この曲が世界に広く届くようにと願いを込め、セルフカバーをしていました。
日本語バージョンの「L-O-V-E」
Lと書いたらLook at me
Oと続けてOkay
Vはやさしい文字Very good
Eと結べば愛の字L・O・V・E
Loveは世界の言葉
Loveは二人の宝
愛しあえば明日も明るい
Love , Love You Love I Love You
出典: L-O-V-E/作詞:Milt Gabler 訳詞:漣 健児 作曲:Bert Kaempfert
見事な日本語で歌い上げられています。
この時、日本語の作詞を担当したのは、日本語訳詞のレジェンドともいえる漣健児(さざなみけんじ)さん。
シンコーミュージックの元代表で、400曲以上日本語化している岩谷時子さんと並ぶ名訳詞家です。
本来の歌詞とは異なる英単語を組み込みながら、絶妙な日本語訳をしています。
英語の直訳では、愛する男女の二人をモチーフに歌っている曲にも思える「L-O-V-E」。
けれども、この漣さんの日本語訳を見ると、恋愛だけに限らず様々な愛に当てはまることがわかります。

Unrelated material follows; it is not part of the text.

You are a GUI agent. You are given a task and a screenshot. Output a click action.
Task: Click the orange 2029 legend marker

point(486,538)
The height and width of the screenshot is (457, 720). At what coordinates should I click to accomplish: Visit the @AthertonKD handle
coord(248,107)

NAT KING COLE自身のストーリーを漣さんが知っていたかどうかは、わかりません。
ただ、この曲が、広く温かく、はかりしれない愛を歌っている曲だと、漣さんにはわかっていたのでしょう。
これがもう一つの「L-O-V-E」の歌詞です。
最後に
コールが「L-O-V-E」に乗せた思い
作詞をしたミルトゲイブラーは、NAT KING COLEの人生を重ねて歌詞を書いたわけではないでしょう。

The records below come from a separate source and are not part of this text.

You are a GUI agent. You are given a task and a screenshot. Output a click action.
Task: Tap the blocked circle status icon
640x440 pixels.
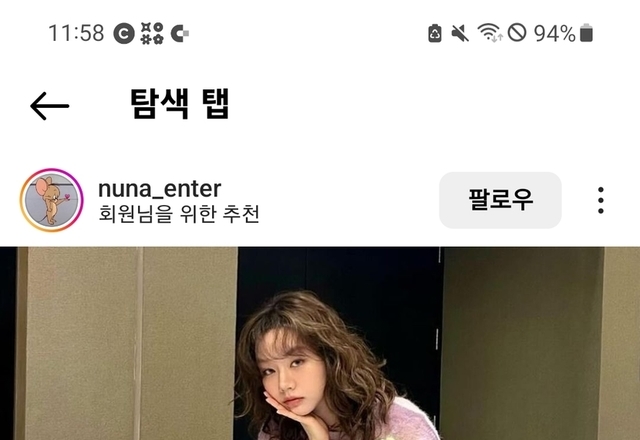click(517, 33)
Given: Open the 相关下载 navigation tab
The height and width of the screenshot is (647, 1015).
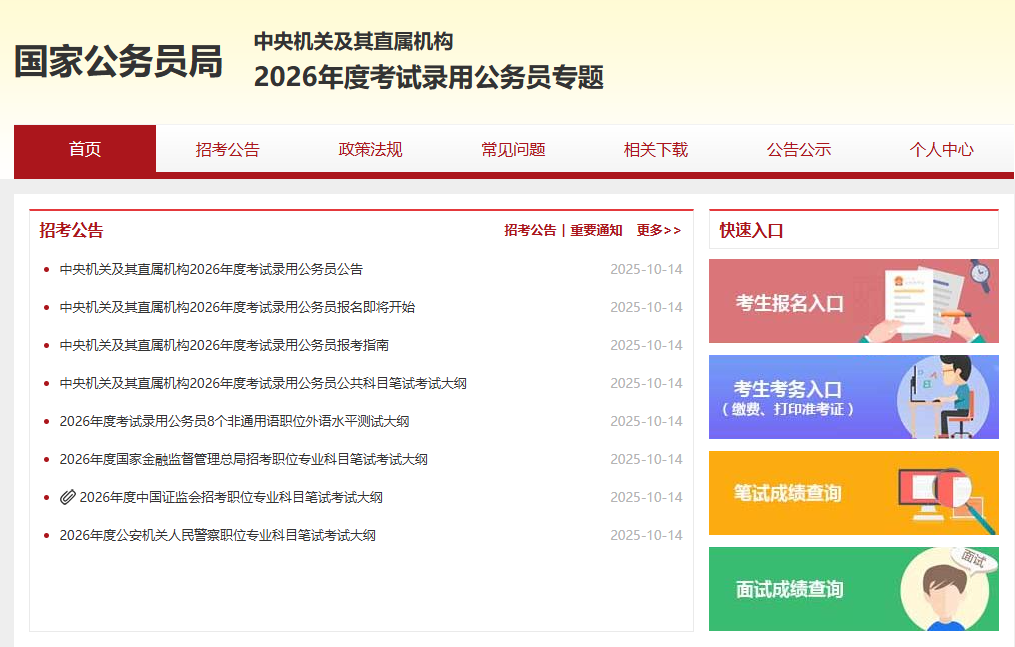Looking at the screenshot, I should (656, 150).
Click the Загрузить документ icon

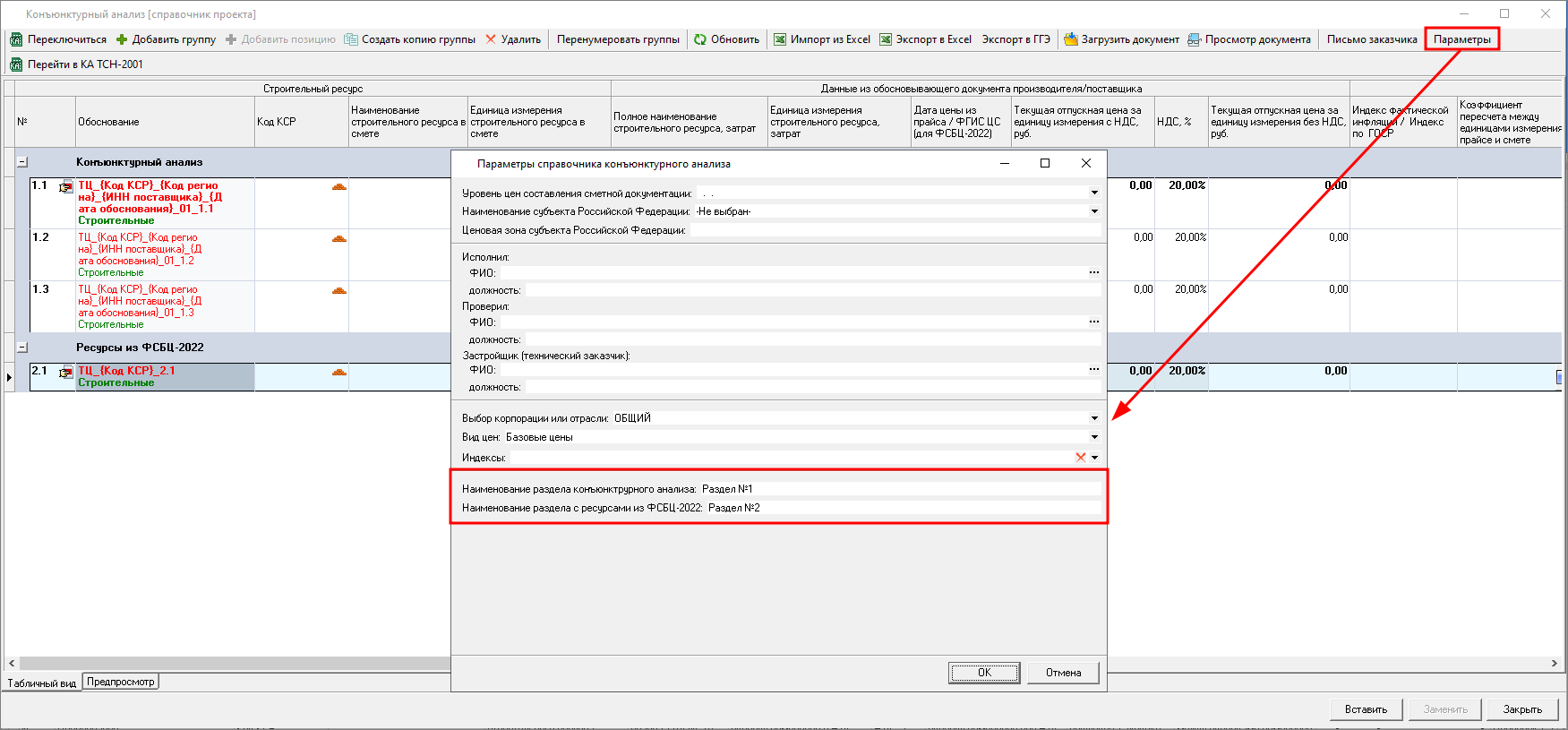point(1070,39)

けれども、その歌詞にあるように、愛はゲームや駆け引きではありません。
誰かに与え、そしてすべてを受け止められる愛の素晴らしさが、この歌詞には込められています。
他人には知り得ない、互いへの思いを失い取り戻した、夫婦の愛。
この世界では別れたとしても永遠に幸せに生きて欲しいと願う、家族の愛。
日々を慈しみ、差を超えてつながりを求めもがく、人間愛。
NAT KING COLEが音楽を通じて世界に伝えたかった、特別で普遍の愛が託されているのではないでしょうか。